Hi Appellus, welcome.

First off, I'm surprised there isn't a rule forbidding you from standing up your own wifi network on campus, as that's usually a limitation at most schools these days. Presuming you are free to do so, I would do exactly that: use the university's wifi as your "internet" connection (commonly referred to as "Wifi-as-WAN") from a wireless router that is purpose-built to do so, or create your own setup with two pieces of hardware, by wiring a normal wireless router to a wireless access point that's been setup as wireless client bridge (ie. used solely to connect to the campus network). Presuming you'd be using the non-enterprise network, you'd need to authenticate the MAC address of the wireless radio used to make that main "internet" connection; you'd then connect all of your client devices (phone, tablet, laptop, etc.) to your wireless router's wifi network.

To make this as simple as possible, I would recommend an all-in-one router built specifically for Wifi-as-WAN, namely the Peplink Pepwave Surf SOHO ($199).
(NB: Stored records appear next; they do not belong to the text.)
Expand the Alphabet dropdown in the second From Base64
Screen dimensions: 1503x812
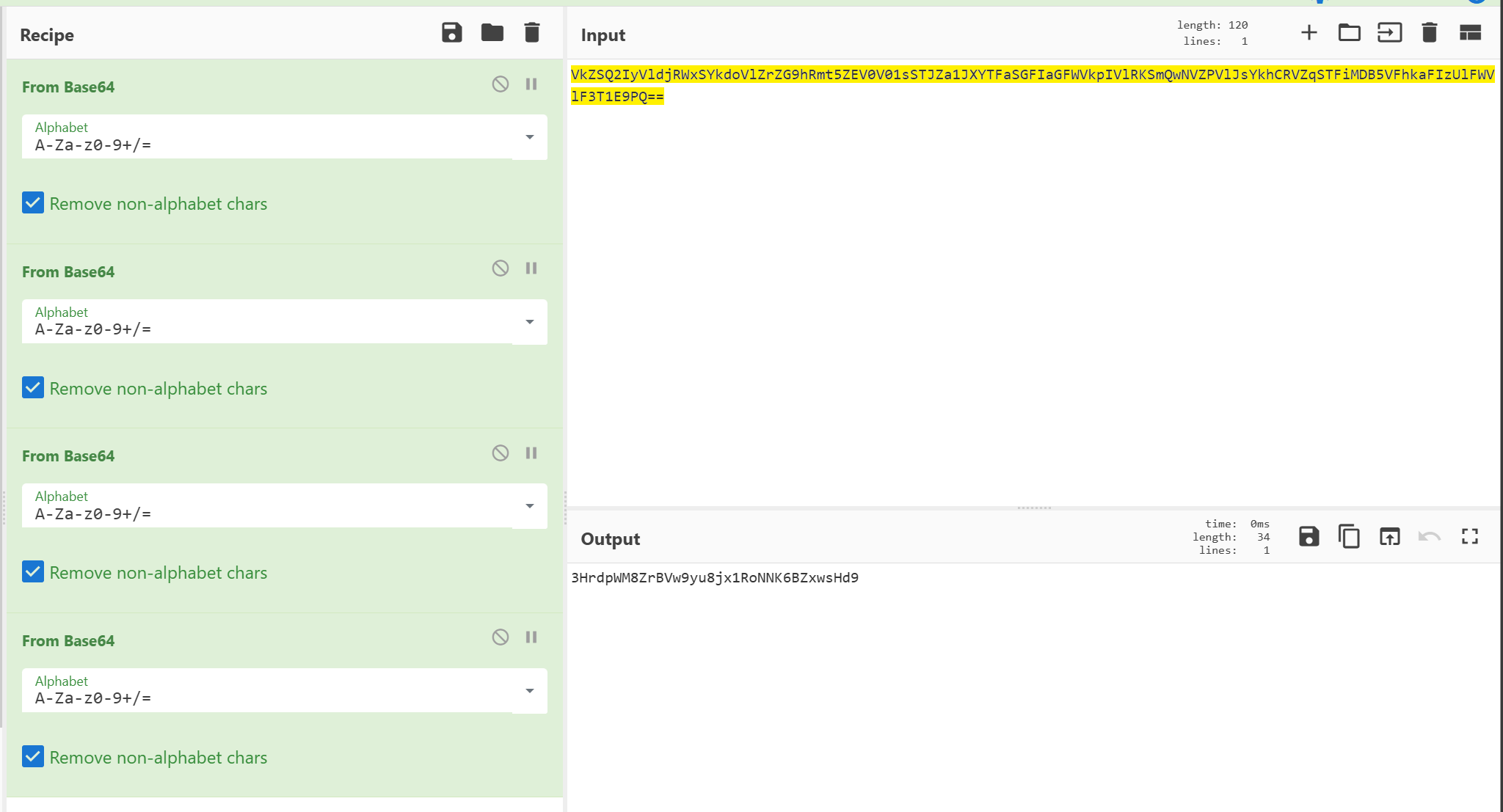[529, 322]
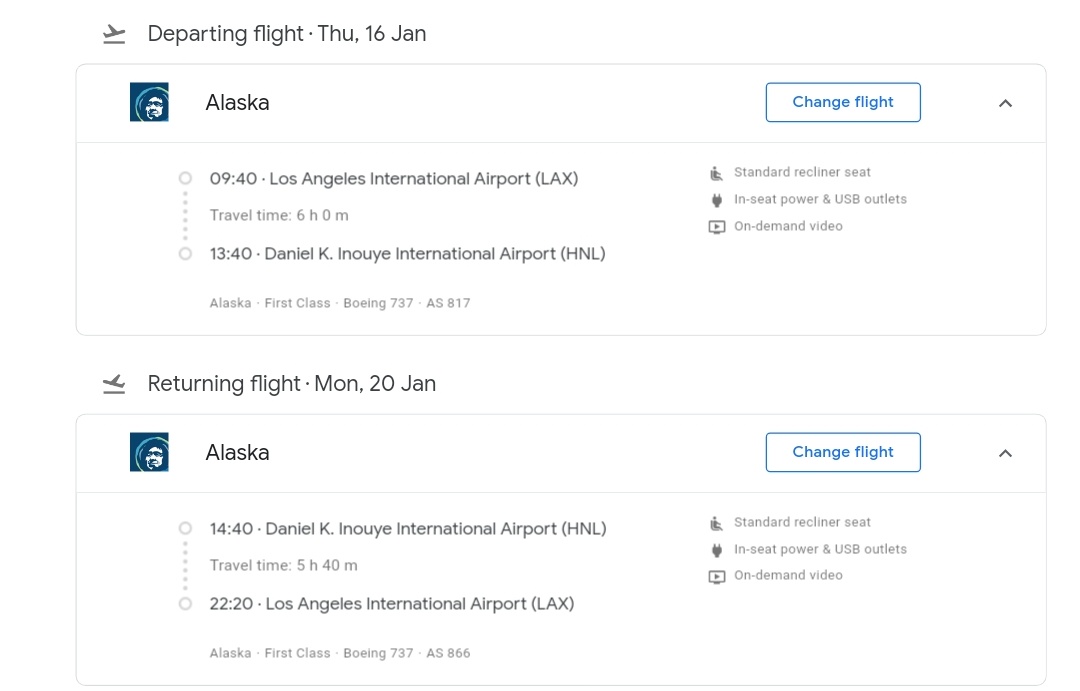The width and height of the screenshot is (1080, 691).
Task: Click the departing flight takeoff icon
Action: [115, 35]
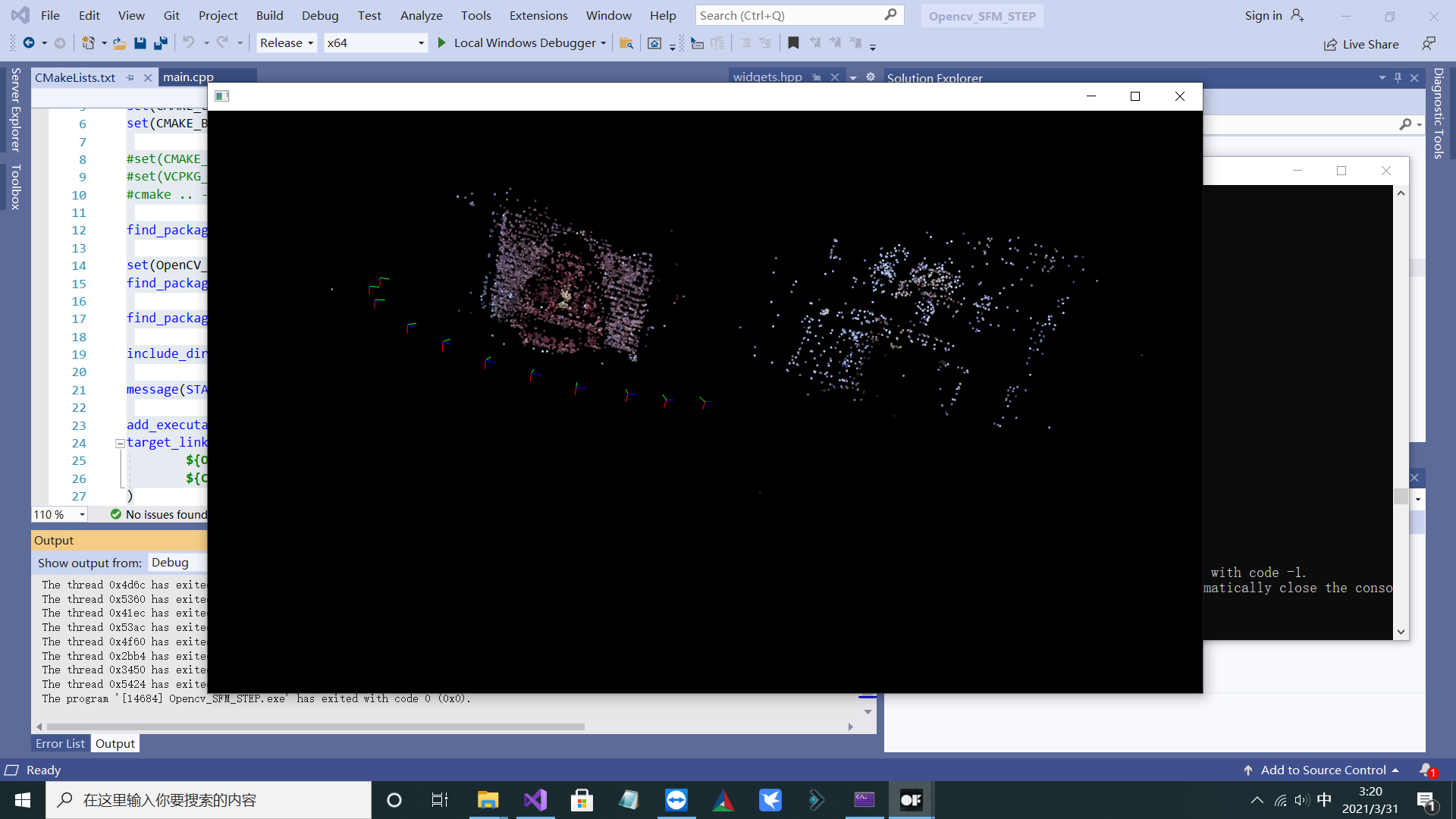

If you look at page 32 in the user's manual, it shows you exactly how to fill in all the details for connection to the non-enterprise network as your "internet". You can then create your own separate wireless network on the Surf SOHO and join your devices to that, no more limitations to worry about.

Hope that helps give you proper guidance. Happy to clarify anything that may be confusing.
 
You could also look into "travel" or "hotel" routers that connect to the hotel/educational environment and then allow your devices to connect to it, but as mentioned above, most educational systems discourage or restrict individual hotpoints due to the density of the WiFi interference.

I use a simple one when travelling that I configured with the same SSID that our devices use at home so our tablets, phones, etc don't require any configuration on the road.